Medikamentöse Therapie

  1. Tocopherol oder Vitamin E kann in Kombination mit hormonellen oder oralen Kontrazeptiva indiziert sein.
  2. Perfekt nachgewiesen in der Erhöhung der Östrogenspiegel "Premarin" mit Hormonen in der Zusammensetzung.
  3. Eine Droge namens Proginova ist auch hormonell. Es hat viele synthetische Analoga von Östrogen, dessen Hauptaktivität auf die Bekämpfung von Osteoporose gerichtet ist, die vor dem Hintergrund eines Ungleichgewichts der hormonellen Sphäre einer Frau auftritt.
  4. Natürliche Inhaltsstoffe sind in Hemafemin enthalten. Sein Wirkstoff, Pantogematogen, stammt aus dem Blut der Maralweibchen. Es enthält auch Vitamin E.

Volksmethoden

Schon auf den ersten Blick sollten die harmlosen Mittel der traditionellen Medizin nur nach Rücksprache mit einem Spezialisten angewendet werden, der alle notwendigen Untersuchungsergebnisse in den Händen hält.

Alle Abkochungen und Kräutertees werden ab dem 15. Tag des Zyklus genommen.

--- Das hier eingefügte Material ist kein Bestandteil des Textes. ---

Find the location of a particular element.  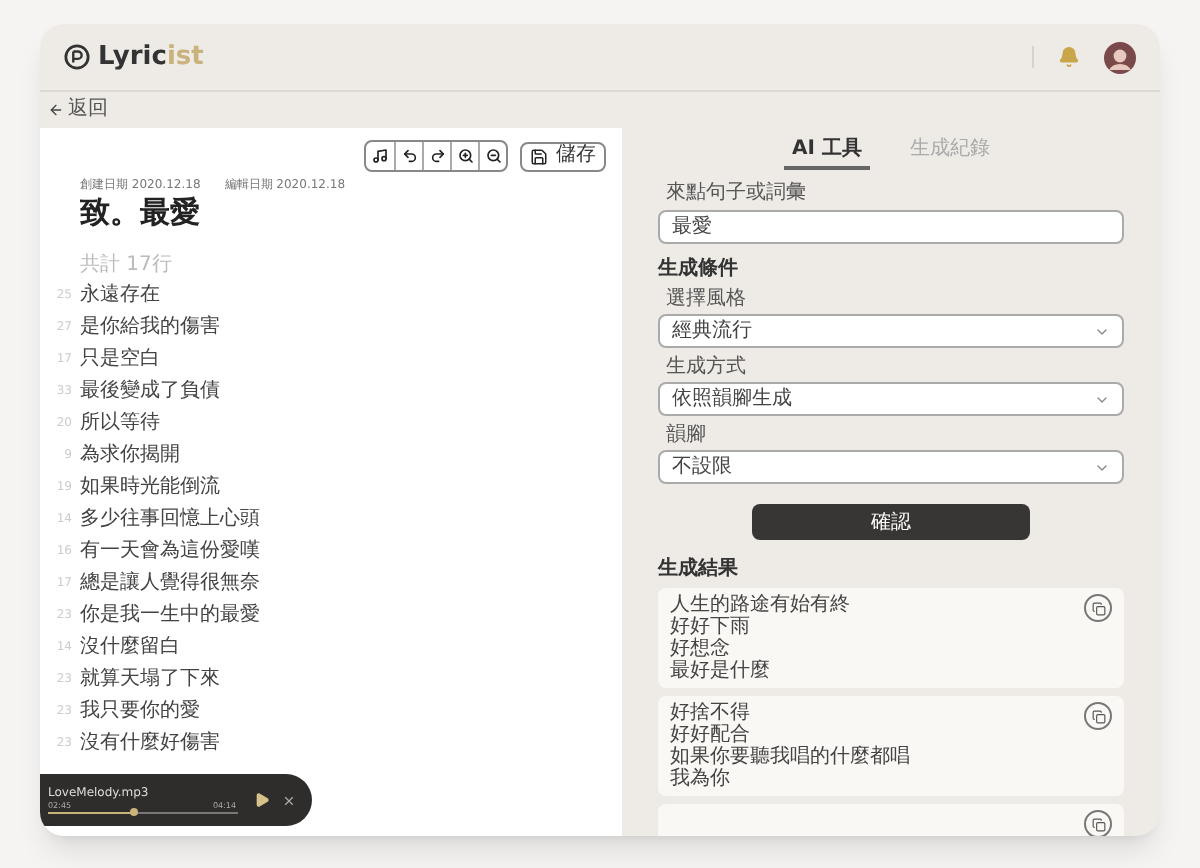

lyric-line: 我只要你的愛 is located at coordinates (140, 712).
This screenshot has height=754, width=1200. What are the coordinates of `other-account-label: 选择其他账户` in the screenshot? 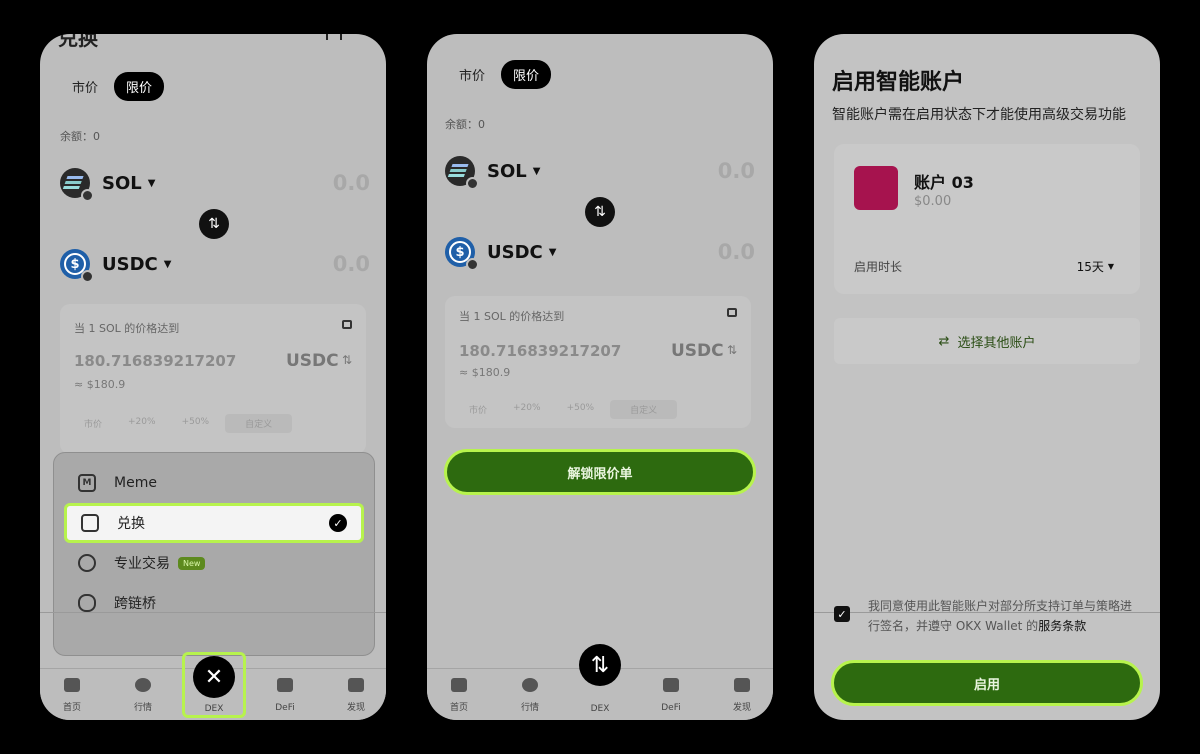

  1. Gießen Sie 300 ml kochendes Wasser über die Himbeerblätter (trocken), lassen Sie die Brühe für eine Stunde stehen, dann trinken Sie den ganzen Tag in kleinen Schlucken.
  2. Gießen Sie kochendes Wasser über die Samen der Manschette und Bananen in gleichen Teilen und lassen Sie sie für ein bisschen einziehen. Trinken Sie das Getränk, bevor Sie dreimal am Tag essen.
  3. Erhöhen Sie effektiv die Menge der karmesinroten Östrogenblätter in Kombination mit wildem Yam, das für eine Stunde im Wasserbad gegart wird. Das Werkzeug wird vor einer Mahlzeit in einem Esslöffel verwendet.
  4. Die zerstoßenen Prutnjak-Früchte in kochendem Wasser haben die gleiche Wirkung. Nehmen Sie dieses Werkzeug ein wenig den ganzen Tag.

Produkte mit Östrogen zusammengesetzt

Ein erschwinglicher und nicht weniger wirksamer Weg zur Normalisierung des Östrogenspiegels ist die Einführung von Nahrungsmitteln, die diese Hormone enthalten, in die Ernährung.